L’avocat Zeki Binbir, co-porte-parole de la Commission prisons de l’Association des avocats pour la liberté (ÖHD), dénonce les pratiques illégales des conseils d’administration et d’observation dans les prisons turques, qui bloquent arbitrairement la libération des prisonniers politiques ayant pourtant purgé les trois quarts de leur peine.
En Turquie, les prisons continuent d’être au cœur de graves violations des droits humains. Loin de se limiter aux conditions de détention, ces violations prennent désormais la forme d’un système d’exécution des peines détourné de son cadre légal. Selon les chiffres disponibles, 103 179 personnes voient actuellement leur libération différée sans justification valable. Cette situation découle directement du fonctionnement des conseils d’administration et d’observation instaurés dans le cadre de la loi de 2020 sur l’exécution des peines.
Zeki Binbir dénonce notamment les interrogatoires auxquels sont soumis les prisonniers politiques : « On leur demande s’ils reconnaissent le drapeau turc, s’ils obéissent à l’État ou encore s’ils regrettent leurs actes.
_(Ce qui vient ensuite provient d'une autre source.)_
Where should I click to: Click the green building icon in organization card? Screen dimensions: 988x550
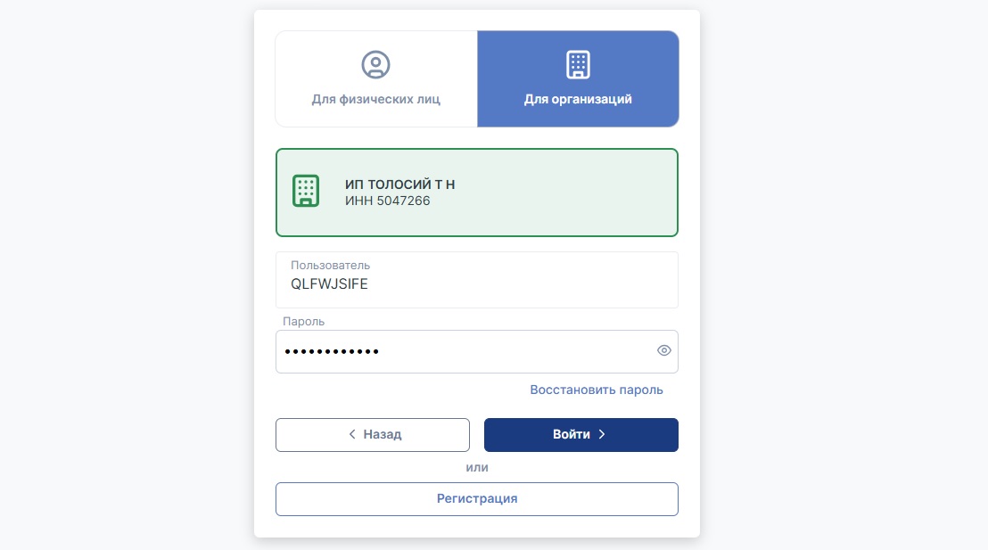pos(306,191)
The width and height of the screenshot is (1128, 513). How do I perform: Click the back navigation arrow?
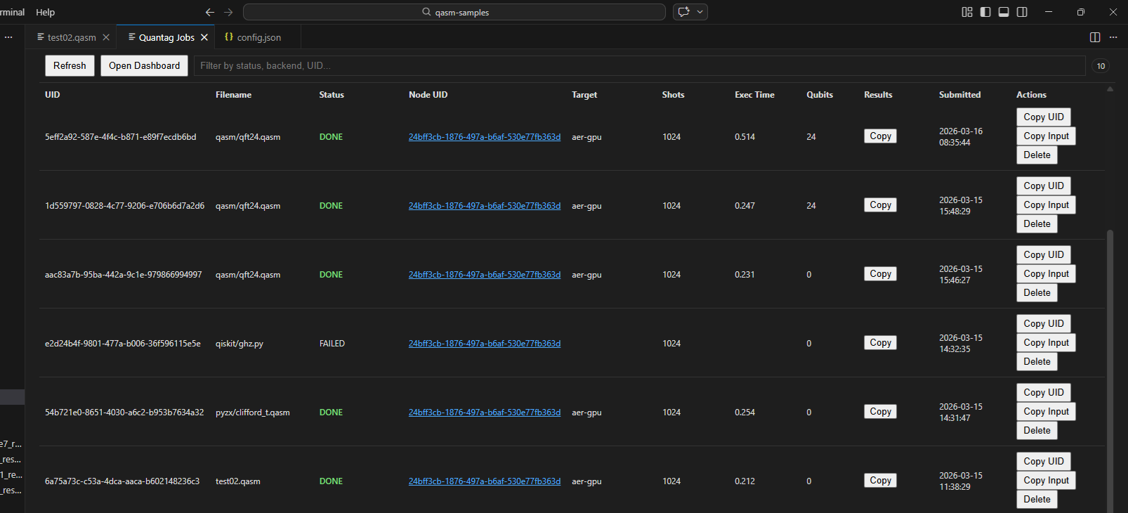click(209, 12)
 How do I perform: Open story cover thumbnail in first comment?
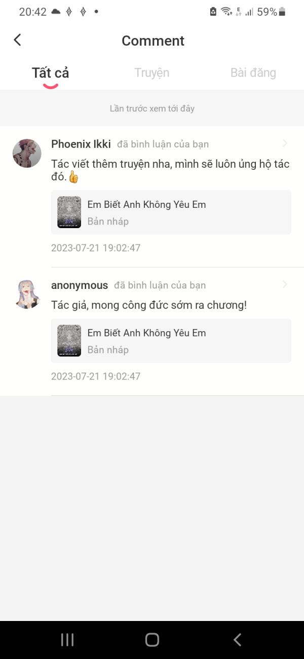point(69,212)
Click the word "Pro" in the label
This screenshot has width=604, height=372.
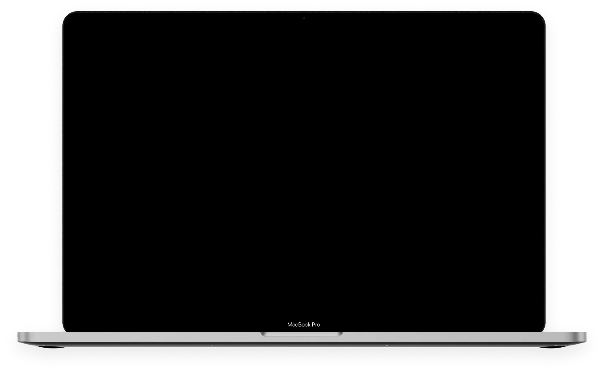click(x=316, y=324)
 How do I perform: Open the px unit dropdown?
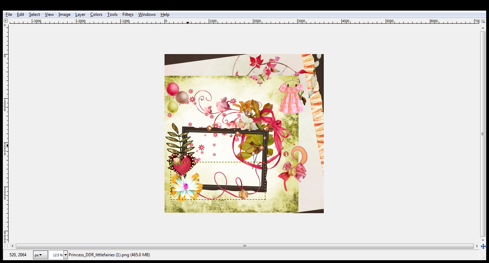coord(40,255)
Ces questions ne visent qu’à imposer une soumission politique. » Selon lui, des motifs aussi futiles que « ne pas utiliser l’eau correctement » ou « emprunter trop peu de livres » sont invoqués pour prolonger l’incarcération.
Une seconde peine dans la peine
Les décisions de ces conseils visent particulièrement les prisonniers détenus depuis plus de 30 ans. « Les conseils imposent une forme de repentir », affirme Binbir. « Ils agissent comme une seconde juridiction, sans fondement légal. C’est une justice parallèle, une peine dans la peine. »
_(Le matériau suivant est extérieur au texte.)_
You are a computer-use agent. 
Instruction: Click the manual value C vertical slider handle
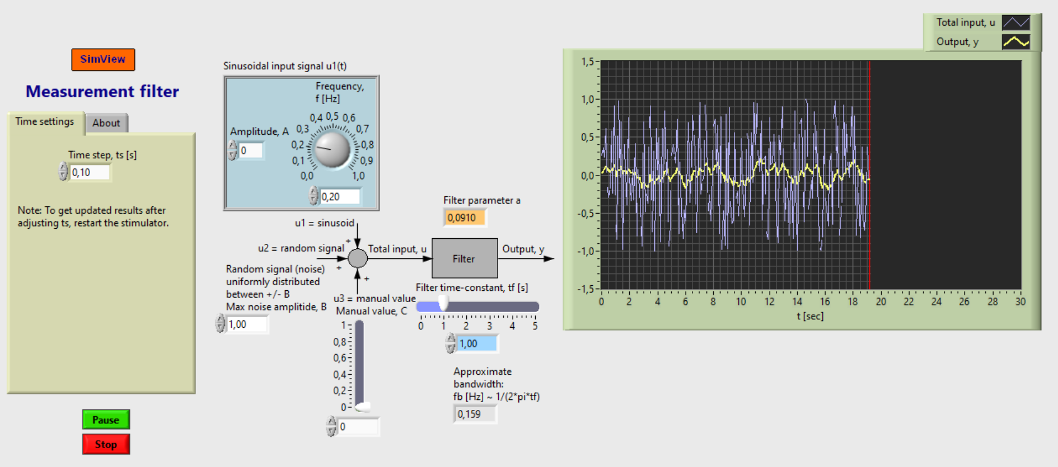(x=362, y=407)
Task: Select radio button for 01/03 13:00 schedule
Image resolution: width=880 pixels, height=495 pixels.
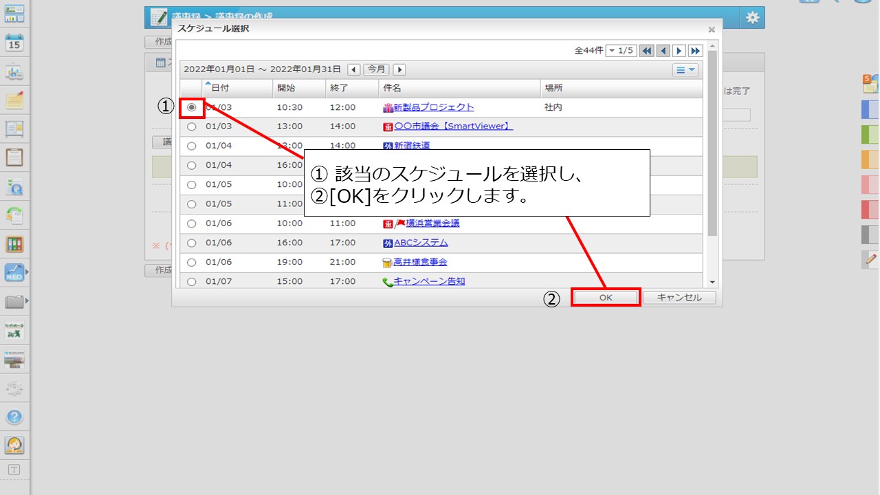Action: point(191,127)
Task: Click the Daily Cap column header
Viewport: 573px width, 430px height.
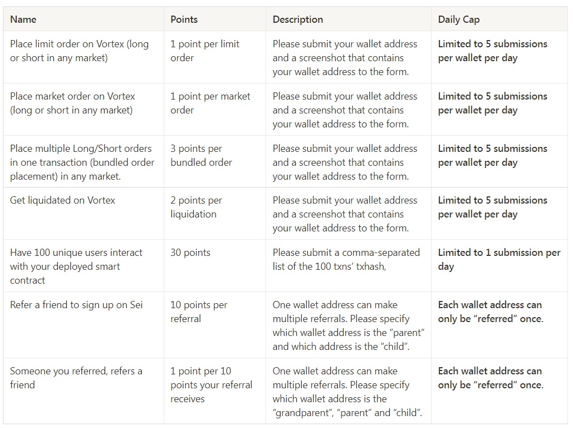Action: [459, 19]
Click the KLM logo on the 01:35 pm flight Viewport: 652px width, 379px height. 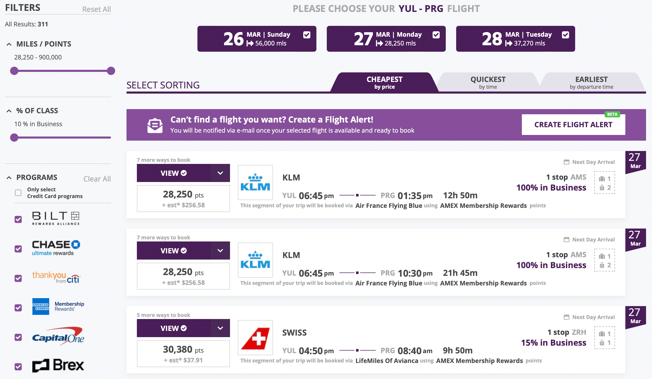coord(255,183)
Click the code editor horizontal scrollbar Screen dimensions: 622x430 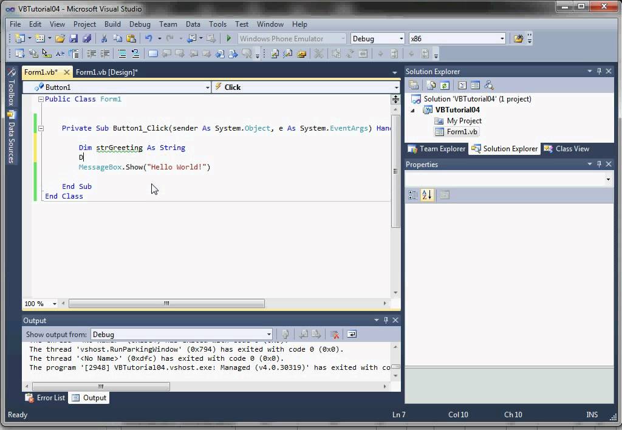pos(166,303)
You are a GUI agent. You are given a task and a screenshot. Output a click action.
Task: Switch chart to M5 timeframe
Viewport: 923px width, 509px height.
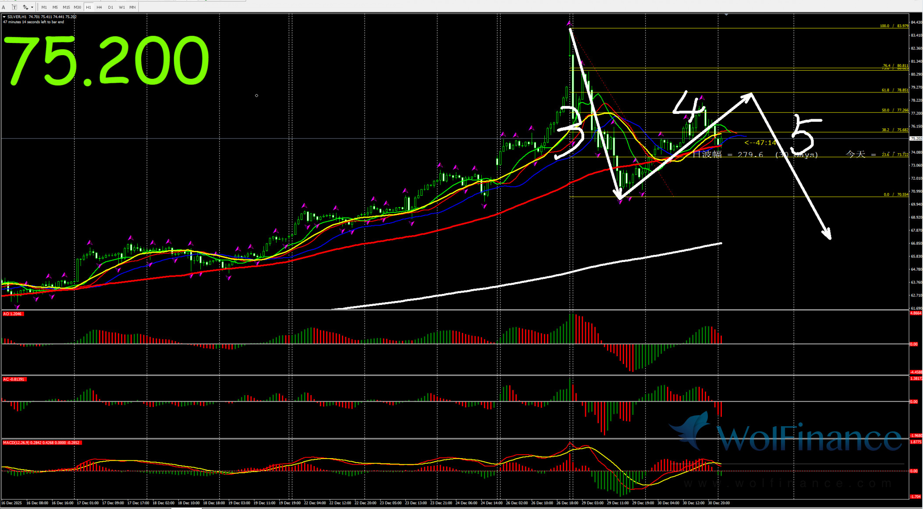click(x=55, y=7)
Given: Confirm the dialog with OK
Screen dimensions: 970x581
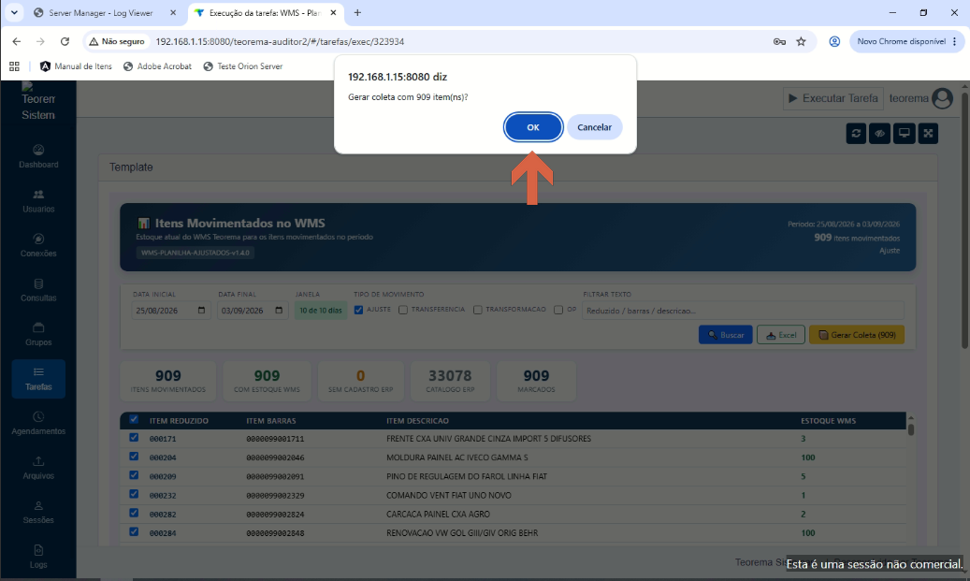Looking at the screenshot, I should 532,127.
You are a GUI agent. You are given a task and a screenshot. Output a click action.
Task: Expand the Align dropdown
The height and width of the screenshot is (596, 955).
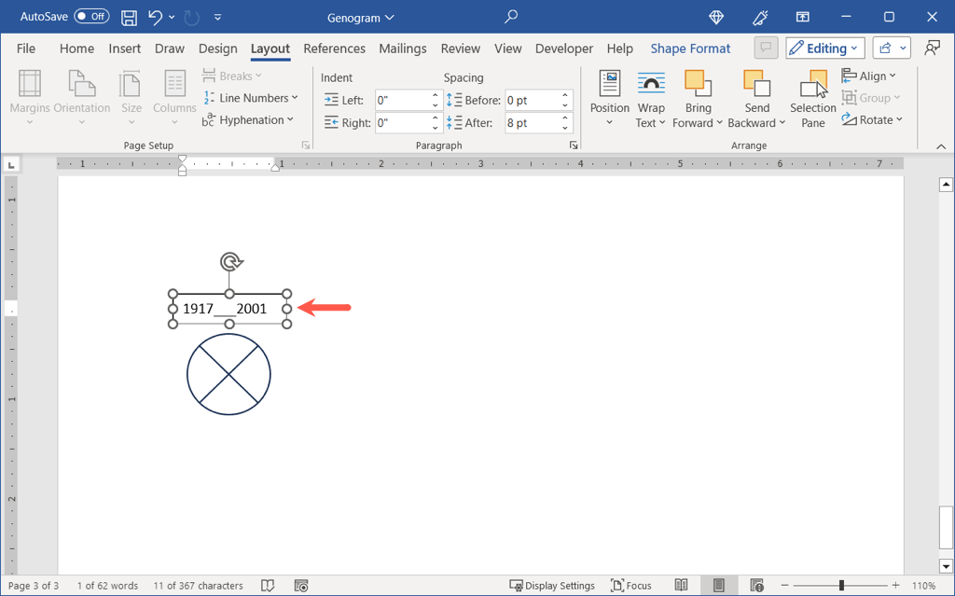[869, 76]
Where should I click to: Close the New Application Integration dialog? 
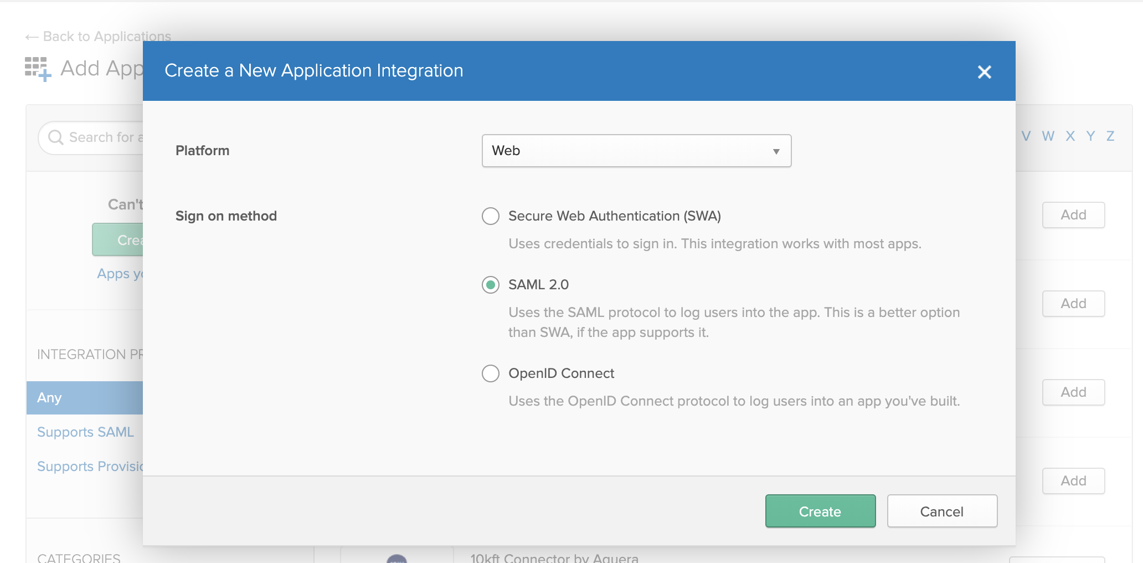pos(984,72)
Binbir attire notamment l’attention sur la prison de haute sécurité d’Erzincan, où de nombreux cas récents montrent que la libération conditionnelle est systématiquement bloquée pour les prisonniers politiques, à moins qu’ils n’expriment explicitement leur repentance.
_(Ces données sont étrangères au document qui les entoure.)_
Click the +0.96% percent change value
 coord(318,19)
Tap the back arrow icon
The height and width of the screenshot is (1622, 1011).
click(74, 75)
Une atteinte au droit, un objectif politique
Pour l’avocat, cette politique répressive vise clairement les prisonniers kurdes et s’inscrit dans une stratégie plus large de marginalisation politique. « L’État cherche à faire taire les prisonniers politiques en bloquant leurs droits fondamentaux », estime-t-il. « Cette pratique ne s’applique qu’aux prisonniers politiques, ce qui montre bien sa nature discriminatoire. »
« L’État doit agir »
Revenant sur l’appel lancé par Abdullah Öcalan le 27 février, Binbir souligne que « ce processus a ouvert une opportunité de résolution politique, mais il ne pourra avancer sans mesures concrètes ». Selon lui, « l’État doit désormais faire un pas décisif : reconnaître le droit à l’espoir de M. Öcalan, garantir sa liberté et libérer immédiatement les prisonniers gravement malades ainsi que ceux incarcérés depuis plus de trois décennies ».
« La société civile résiste à ces injustices. Mais c’est désormais à l’État de prendre ses responsabilités », conclut-il.